Carly Aimi 08 in Tijuana, IEF research, Dec 07

In Juárez, Mexico, in December, Carly Aimi ’08 met with members of Casa Amiga, a nonprofit organization that helps women with everything from birth control to domestic violence prevention. Casa Amiga was the first crisis center for women on the Mexican side of the Mexico-U.S. border region.

In El Paso, Texas, Aimi talked with women from the Frontera Women’s Foundation, a group devoted to expanding opportunities and promoting positive social change for Mexican-American women and girls with bi-national ties.

“I went to shanty towns, to the poorest communities of Mexico,” said Aimi, an Anthropology and Latin American Studies major.

In addition to Juárez and El Paso, she traveled to Tijuana and Los Angeles with her research advisor, Associate Professor of Spanish Victoria Martinez.

Aimi is one of seven students who received funding through the Union College Internal Education Fund (IEF) to travel for work associated with their senior thesis or sophomore scholars research projects.

Her research in cities and villages along the Mexican-American border gave her a first-hand look at what women in those areas face today and how globalization is changing their daily lives.

“I met with grandmothers and mothers who spent their whole lives inside their houses, but who are now leaving and claiming their independence,” Aimi said. “They’re providing cake decorating and piñata classes as a way to teach women skills so they can make extra money for their families. These are small but important ways for them to be entrepreneurial in these poverty-stricken areas.

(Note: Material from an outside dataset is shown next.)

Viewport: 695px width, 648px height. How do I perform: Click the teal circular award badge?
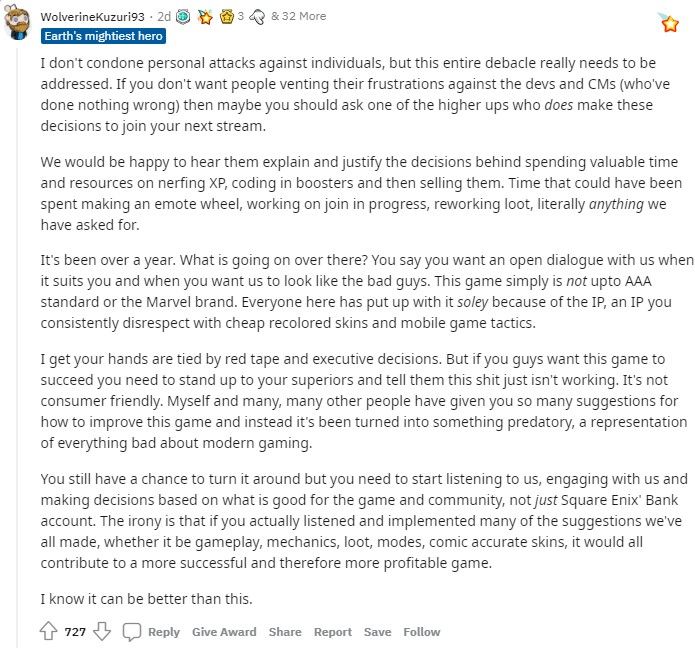(183, 17)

“They’ve also mobilized to fight for water. These women have been struggling for 10 years just to get running water in their communities, and now they have succeeded. It’s a huge achievement.”

Aimi also visited a woman who ran a children’s library after she was injured in an accident in a maquiladora, an internationally-owned factory. “Her hands were burnt and she didn’t get past sixth grade, but she was tutoring 150 boys and girls in this shanty town so they can have better lives.”

Aimi spent hours speaking with undocumented female workers in El Paso, and she met with a nun in Juárez who is helping mothers who have lost children to the “femicide.” The term refers to the city’s wave of unsolved murders of hundreds of women over the past decade. Most of the targets of this violence are young, and nearly all have been employees in the maquiladoras.

“Five hundred or more women have been lost in the past five years or so, young girls who have been brutally murdered. And the government’s done nothing about it,” Aimi said.

 

Carly Aimi 08

Calling the research experience “remarkable,” Prof. Martinez said the IEF grant made it possible for her to accompany Aimi, facilitate interviews on both sides of the border and act as a translator, when needed. She also expressed gratitude for the generosity of those who shared their stories.

“Carly and I both learned a great deal about how different groups and individuals are working to improve conditions for women in El Paso and Juárez,” she said.

Aimi’s IEF research is part of a larger study of Third World feminism. Her senior thesis is titled “A Cross Cultural Perspective on Women’s Rights in Fiji and Mexico,” and it focuses on how women’s organizations in these two cultures strategize to improve women’s rights.

“I want to see if these groups are effective in getting through, in speaking to the local women and their needs,” Aimi said. “Though not everything I saw was easy to understand, many of the women and organizations I met gave me inspiration. All I can hope for is that through my research, I can sincerely shed some light on all the things women are doing around the world to help one another. “

As part of her larger research, last summer Aimi took her second trip to Fiji with Professor of Anthropology Karen Brison, her thesis advisor. As an assistant researcher, Aimi helped Brison explore gender and racial relations among preschool Fijian children.

While there, she conducted her own research.

“I thought it would be interesting to compare the borderlands of Mexico and Fiji to understand and develop suggestions on the anthropological debate of universal human rights and how many identities of women in Third World countries do not comply with the ‘westernized’ universal standard,” Aimi said.